The Florida Supreme Court has publicly reprimanded the judge who oversaw the sentencing of the Parkland high school shooter on Monday for showing bias against the prosecution.

The unanimous decision followed the June recommendation of the Referee Qualification Commission. The panel found that District Judge Elizabeth Scherer violated several rules governing judges’ conduct during last year’s trial in her handling of Nicholas Cruz’s public defenders. The six-month trial ended with Cruz being sentenced to life in prison for the 2018 murder of 14 students and three staff at Marjorie Stoneman Douglas High School after the jury failed to unanimously agree that he deserved the death penalty.

The 15-member panel found that Scherer “wrongly chastised” lead public defender Melisa McNeil and her team, wrongly accused one of Cruz’s lawyers of threatening her child, and improperly hugged members of the prosecution in the courtroom after the trial concluded.

The commission, made up of judges, lawyers and citizens, acknowledged that “the worldwide publicity around the case has created stress and tension for all involved.”

Despite this, the commission stated that judges must “ensure due process, order and decorum and act with dignity and respect at all times to promote the integrity and impartiality of the judiciary.”

Scherer came off the bench at the end of last month. The 46-year-old former prosecutor was appointed to the court in 2012, and Cruz’s case was her first capital murder trial. Broward County’s computerized system randomly assigned her a Cruz case shortly after the shooting.

The way Scherer handled the case was often praised by the parents and spouses of the victims, who said she treated them with professionalism and kindness. But her clashes with Cruise’s lawyers and others have sometimes drawn criticism from lawyers.

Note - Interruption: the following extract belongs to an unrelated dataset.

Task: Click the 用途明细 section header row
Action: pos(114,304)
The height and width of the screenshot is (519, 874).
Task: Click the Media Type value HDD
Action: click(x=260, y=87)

After sentencing Cruz, 24, to life in prison without parole, as required, Scherer stood up from the bench and hugged members of the prosecution and the families of the victims. She told the commission that she also offered to hug the defense team.

That action led the Supreme Court in April to remove her from overseeing petitions for the conviction of another defendant, Randy Tandydor, who was sentenced to death for the 2019 murder of his landlord. One of the prosecutors in the case was also on Cruz’s team, and during the Tundidor hearing a few days after Cruz’s sentencing, Scherer asked the prosecutor how he was holding up.

The court said Scherer’s actions gave at least the appearance that she could not be fair to Tundidor.